GIVEN RECORDS:

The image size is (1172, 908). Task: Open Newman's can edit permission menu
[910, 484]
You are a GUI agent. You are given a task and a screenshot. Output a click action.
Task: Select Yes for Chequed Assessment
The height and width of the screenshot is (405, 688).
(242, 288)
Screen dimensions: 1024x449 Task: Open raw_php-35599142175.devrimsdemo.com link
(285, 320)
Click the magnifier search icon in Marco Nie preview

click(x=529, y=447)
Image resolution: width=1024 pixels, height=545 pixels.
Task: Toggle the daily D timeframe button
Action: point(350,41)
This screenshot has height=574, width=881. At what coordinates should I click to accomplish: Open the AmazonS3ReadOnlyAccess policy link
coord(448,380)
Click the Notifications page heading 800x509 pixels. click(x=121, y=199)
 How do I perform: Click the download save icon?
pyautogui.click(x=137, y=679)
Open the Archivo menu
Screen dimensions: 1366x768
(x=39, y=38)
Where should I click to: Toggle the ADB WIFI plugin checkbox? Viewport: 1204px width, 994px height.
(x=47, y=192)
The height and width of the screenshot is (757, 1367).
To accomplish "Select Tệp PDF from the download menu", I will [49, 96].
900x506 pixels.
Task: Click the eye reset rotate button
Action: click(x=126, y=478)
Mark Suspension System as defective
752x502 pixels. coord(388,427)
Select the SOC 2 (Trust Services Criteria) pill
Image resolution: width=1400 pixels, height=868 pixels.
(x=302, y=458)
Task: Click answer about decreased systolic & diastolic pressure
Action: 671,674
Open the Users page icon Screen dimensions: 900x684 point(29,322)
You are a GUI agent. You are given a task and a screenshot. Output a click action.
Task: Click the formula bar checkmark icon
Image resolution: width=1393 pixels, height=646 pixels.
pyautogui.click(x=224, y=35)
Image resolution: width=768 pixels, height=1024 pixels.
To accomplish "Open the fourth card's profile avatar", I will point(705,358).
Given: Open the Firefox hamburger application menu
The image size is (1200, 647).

THE TASK:
Lines holding "page" in the data above: copy each of them.

EXPECTED OUTPUT:
Click the Notifications page heading 800x509 pixels. click(x=121, y=199)
Open the Users page icon Screen dimensions: 900x684 point(29,322)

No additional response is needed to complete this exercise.